In contrast to the at best short-lasting protection that is seen after parenteral cholera vaccination, the protection found after cholera disease or oral vaccination has a duration of several years. American volunteers that were experimentally infected with virulent V. cholerae were protected when rechallenged 3 years after the first infection [20]. Likewise, epidemiologic studies in Bangladesh indicated that convalescents from a first episode of clinical cholera had a 90% reduced risk compared to controls to attract a new clinical reinfection during a 3-year follow-up period [21]. Similarly, immunization with an OCV conferred protection lasting for at least a 3-year period.
Even so, the gut mucosal SIgA anti-LPS and antitoxin responses after a cholera infection or oral vaccination are of much shorter duration; they peak after 1–2 weeks and then wane over a 4–9-month period (see Figure 3A,B [16,22]). Different from the generalized immune system, which meets only a few foreign antigens at a time and can then afford to respond vigorously to these antigens, the gut mucosal immune system is exposed to thousands of ingested antigens every day and has to economize on its response. By way of compensation, explaining the several-year-long protection that is seen after cholera disease or oral immunization, the mucosal response is associated with the development of a very long-lasting immunologic memory, which can mount a rapid anamnestic mucosal response upon renewed encounter with the antigen/pathogen even many years later. Thus, in Swedish volunteers who had received a standard two-dose initial immunization via an OCV, a rapid efficient recall intestinal SIgA response was elicited by a renewed single dose antigen exposure more than 10 years later (Figure 3C [23]).

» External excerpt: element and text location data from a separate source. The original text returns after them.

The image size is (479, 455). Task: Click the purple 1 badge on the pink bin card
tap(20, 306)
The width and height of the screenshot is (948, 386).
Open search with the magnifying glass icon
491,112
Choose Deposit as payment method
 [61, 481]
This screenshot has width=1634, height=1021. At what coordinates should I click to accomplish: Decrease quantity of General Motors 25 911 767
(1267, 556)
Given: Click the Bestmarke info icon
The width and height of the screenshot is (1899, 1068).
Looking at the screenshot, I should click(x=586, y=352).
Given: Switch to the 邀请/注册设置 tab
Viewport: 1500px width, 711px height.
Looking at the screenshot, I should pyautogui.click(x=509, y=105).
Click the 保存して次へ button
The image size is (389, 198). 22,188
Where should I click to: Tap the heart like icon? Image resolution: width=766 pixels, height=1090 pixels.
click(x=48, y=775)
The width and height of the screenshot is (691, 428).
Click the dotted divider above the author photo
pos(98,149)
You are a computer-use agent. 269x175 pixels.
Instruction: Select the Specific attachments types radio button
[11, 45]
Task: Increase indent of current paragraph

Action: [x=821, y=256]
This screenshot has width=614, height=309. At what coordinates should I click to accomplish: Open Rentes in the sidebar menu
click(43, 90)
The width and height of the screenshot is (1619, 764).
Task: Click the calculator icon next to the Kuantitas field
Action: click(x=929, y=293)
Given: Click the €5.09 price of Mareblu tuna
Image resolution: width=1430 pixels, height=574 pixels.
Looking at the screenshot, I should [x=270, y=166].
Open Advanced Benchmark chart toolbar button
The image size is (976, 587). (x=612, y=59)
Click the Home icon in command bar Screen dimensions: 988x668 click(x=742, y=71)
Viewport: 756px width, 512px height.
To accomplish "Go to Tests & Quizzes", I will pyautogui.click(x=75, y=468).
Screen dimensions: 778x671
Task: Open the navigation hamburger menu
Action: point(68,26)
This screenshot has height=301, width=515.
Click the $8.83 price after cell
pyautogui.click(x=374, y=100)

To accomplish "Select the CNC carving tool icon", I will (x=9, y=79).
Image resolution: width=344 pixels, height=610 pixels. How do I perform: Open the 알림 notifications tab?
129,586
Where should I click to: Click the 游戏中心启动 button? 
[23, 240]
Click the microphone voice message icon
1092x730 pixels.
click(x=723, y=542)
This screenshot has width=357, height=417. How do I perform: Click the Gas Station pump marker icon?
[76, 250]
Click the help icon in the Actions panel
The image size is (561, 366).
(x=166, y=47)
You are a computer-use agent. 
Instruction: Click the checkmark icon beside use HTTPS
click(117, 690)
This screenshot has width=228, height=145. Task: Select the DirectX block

However, it is noteworthy that immunization by the parenteral route can also elicit a SIgA response in people whose intestinal immune system is already “primed” via previous natural exposure or oral vaccination [24]. This can explain the moderate immune protection that is observed among adults but not young children in cholera-endemic areas using the old parenteral whole-cell cholera vaccines.

4. Currently Available WHO Prequalified OCVs

The scientific findings identifying (i) intestinal-mucosal SIgA antibodies against either or both of V. cholerae O1 LPS and cholera toxin mediating the immune protection against cholera [25] and (ii) oral immunization as superior to parenteral immunization for eliciting this immunity [16] directly paved the way for the development of currently used OCVs. As mentioned, the first effective OCV that was developed was the inactivated whole-cell/cholera toxin B subunit vaccine Dukoral™, which was licensed in the early 1990s [26]. This has been followed by the licensure of additional inactivated and live attenuated OCVs. The inactivated OCVs have had the greatest success in achieving licensure and international acceptance.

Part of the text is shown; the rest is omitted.